Stimmbindungsverträge sind ein gängiges Mittel, um eine einheitliche Stimmabgabe aller Gesellschafter oder einer Gesellschaftergruppe sicherzustellen. Im Rahmen von Poolvereinbarungen, die besonders häufig in Familiengesellschaften vereinbart werden, verpflichten sich die Parteien ihre Stimmrechte in bestimmter Weise auszuüben. Nach umstrittener, aber herrschender Ansicht, kann eine solche Vereinbarung auch mit Dritten abgeschlossen werden.

Verstößt ein Gesellschafter gegen die vereinbarte Stimmbindung, ist seine Stimme grundsätzlich wirksam. Die Stimmbindung besteht nur im Vertragsverhältnis der Parteien untereinander und lässt das Außenverhältnis unberührt.
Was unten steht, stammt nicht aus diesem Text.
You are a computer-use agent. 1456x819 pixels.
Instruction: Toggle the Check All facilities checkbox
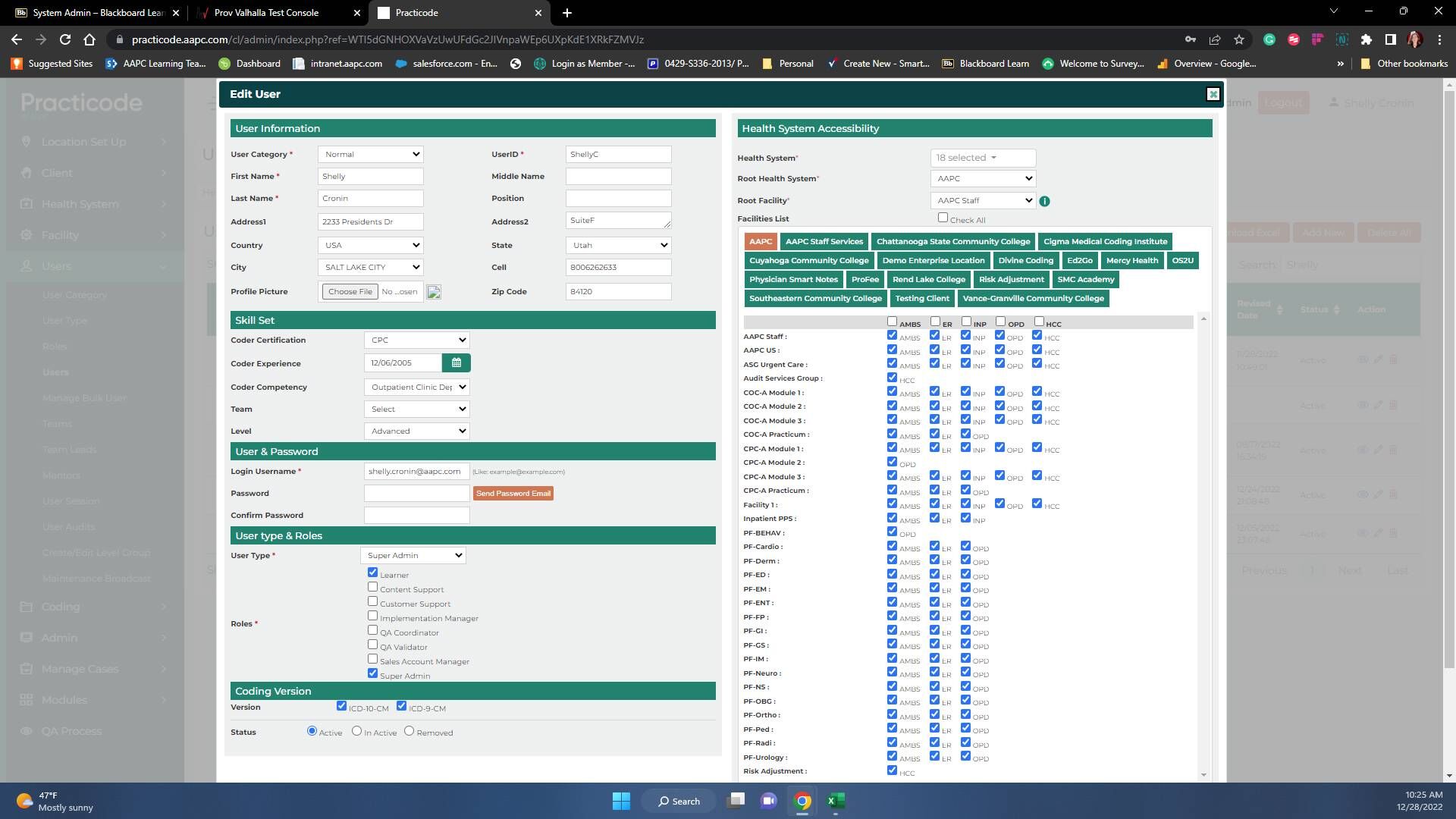coord(943,218)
Den Vertragspartnern bleibt regelmäßig nur die Möglichkeit, die schuldrechtlich vereinbarte Stimmabgabe ggü. dem gegen die Vereinbarung verstoßenden Gesellschafter gerichtlich zu forcieren und gerade nicht mittels des korporationsrechtlichen Sanktionsinstrumentariums der Anfechtungs- oder Nichtigkeitsfeststellungsklage gegen die Gesellschaft.
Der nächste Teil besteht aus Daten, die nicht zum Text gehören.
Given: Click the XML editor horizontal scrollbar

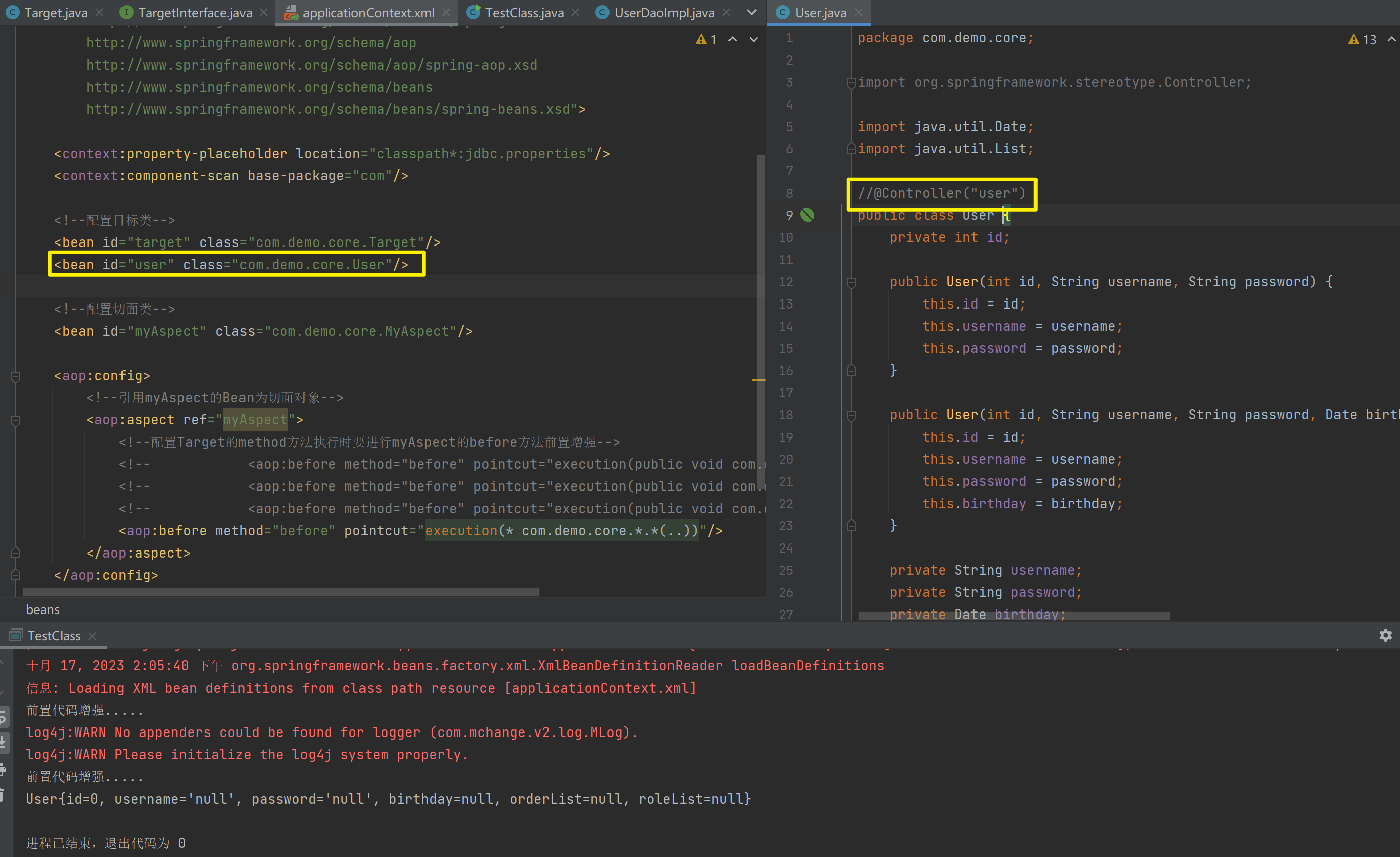Looking at the screenshot, I should (280, 592).
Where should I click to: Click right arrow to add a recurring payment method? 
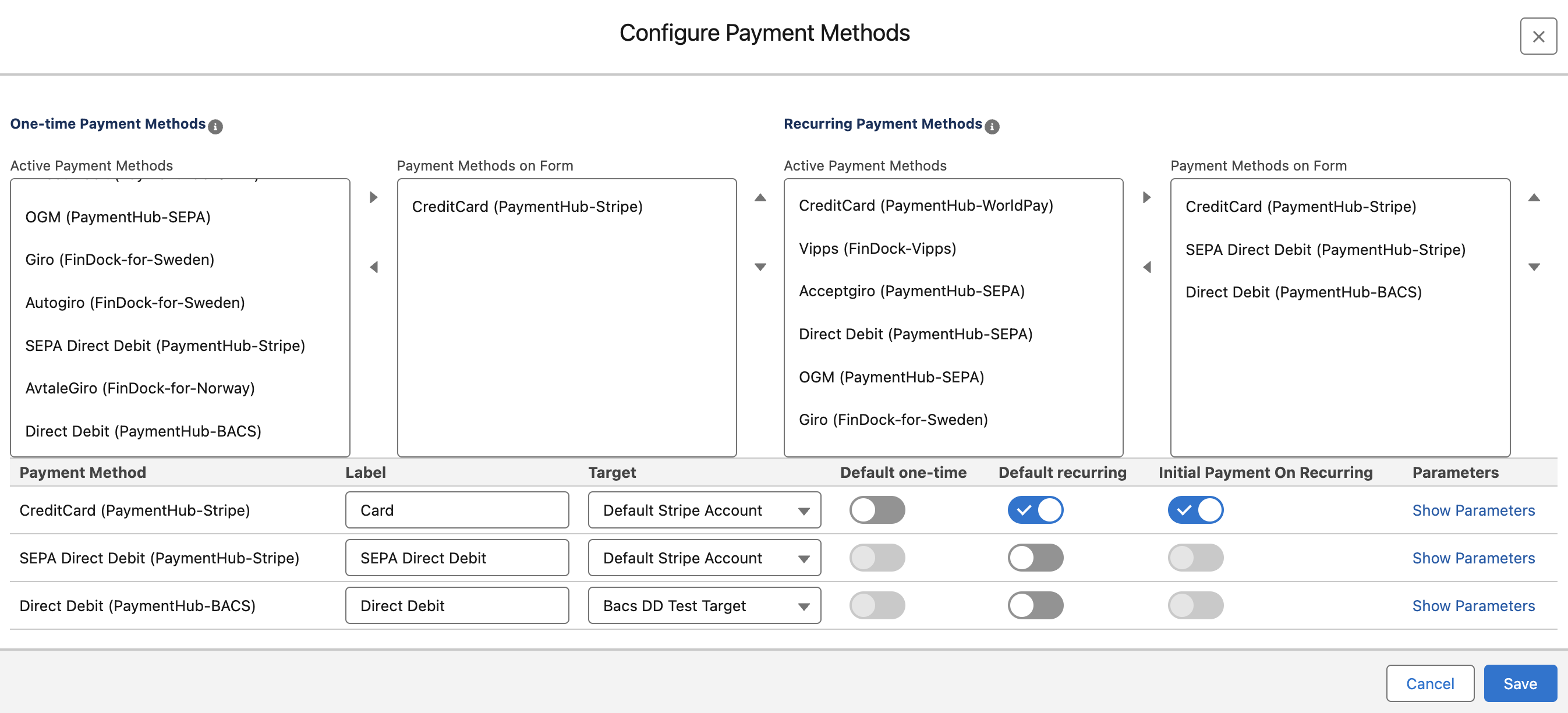coord(1147,197)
Diesen Grundsatz durchbricht das OLG Celle und leitet aus der schuldrechtlichen Ebene Rechtsfolgen für die korporative Ebene ab. Zwar ist das Ergebnis im konkreten Einzelfall mit Blick auf die bewusste Umgehung des vereinbarten Kompetenzregimes nachvollziehbar, die dogmatische Herleitung ist es jedoch nicht. So sind nach der Rechtsprechung des BGH sittenwidrige Beschlüsse der Gesellschafterversammlung einer GmbH nicht nach § 138 BGB, sondern analog § 241 Nr. 4 AktG nur dann nichtig, wenn sie durch ihren Inhalt und nicht – wie im Fall des OLG Celle – aufgrund der Begleitumstände gegen die guten Sitten verstoßen. Der Beschluss muss also "für sich allein betrachtet" gegen die guten Sitten verstoßen (st. Rspr.; vgl. jüngst BGH, Urteil v. 6. 12.2022, II ZR 187/21).
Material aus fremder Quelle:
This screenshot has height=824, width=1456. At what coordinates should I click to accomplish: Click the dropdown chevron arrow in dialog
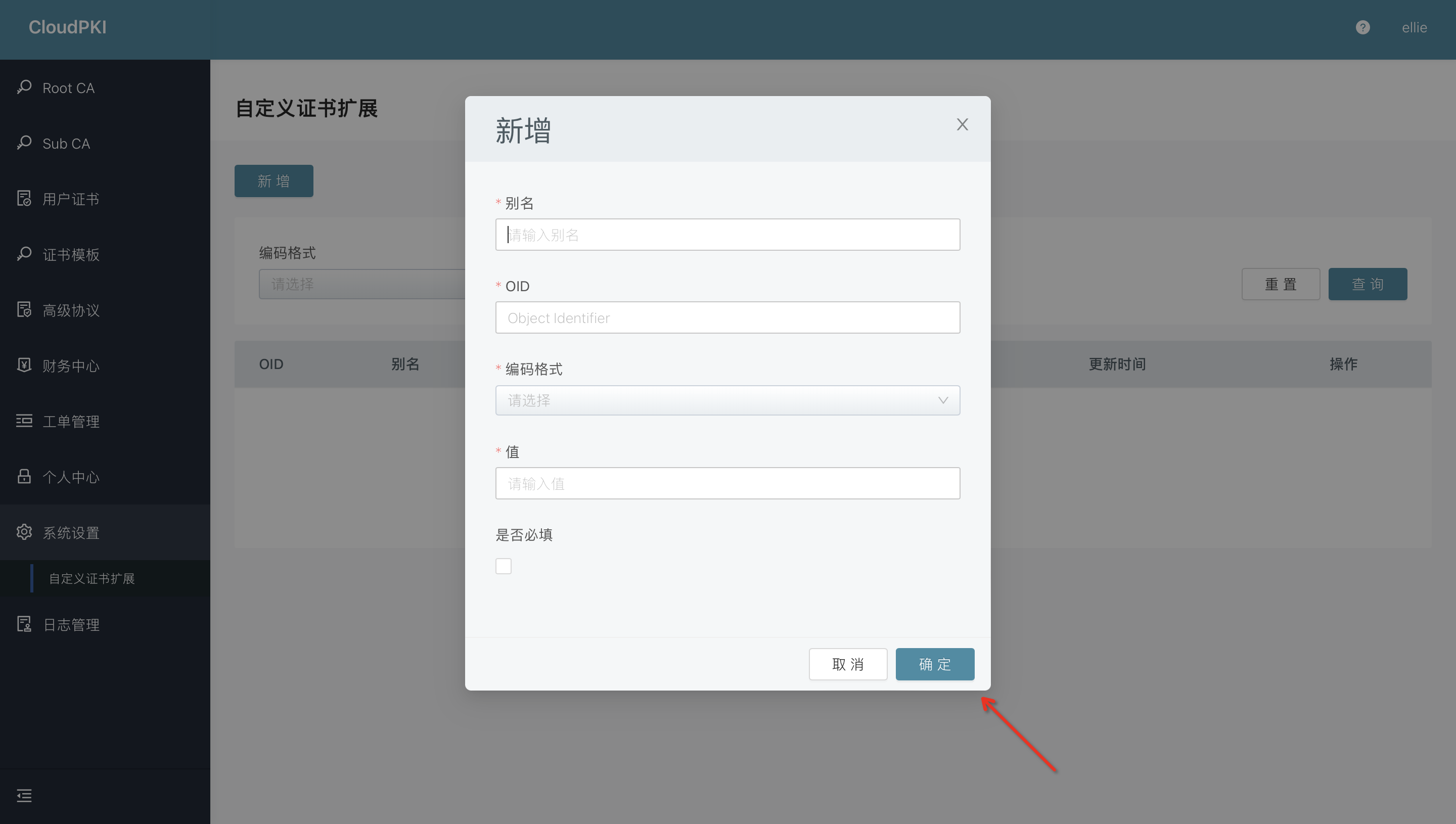pos(943,401)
Für Parteien einer Stimmbindungsvereinbarung, die sich mit vereinbarungswidrigem Stimmverhalten konfrontiert sehen, bleibt daher weiterhin ein gerichtliches Vorgehen gegen den betreffenden Gesellschafter, nicht aber eine Anfechtungs- oder Nichtigkeitsfeststellungsklage gegen die Gesellschaft das Mittel der Wahl.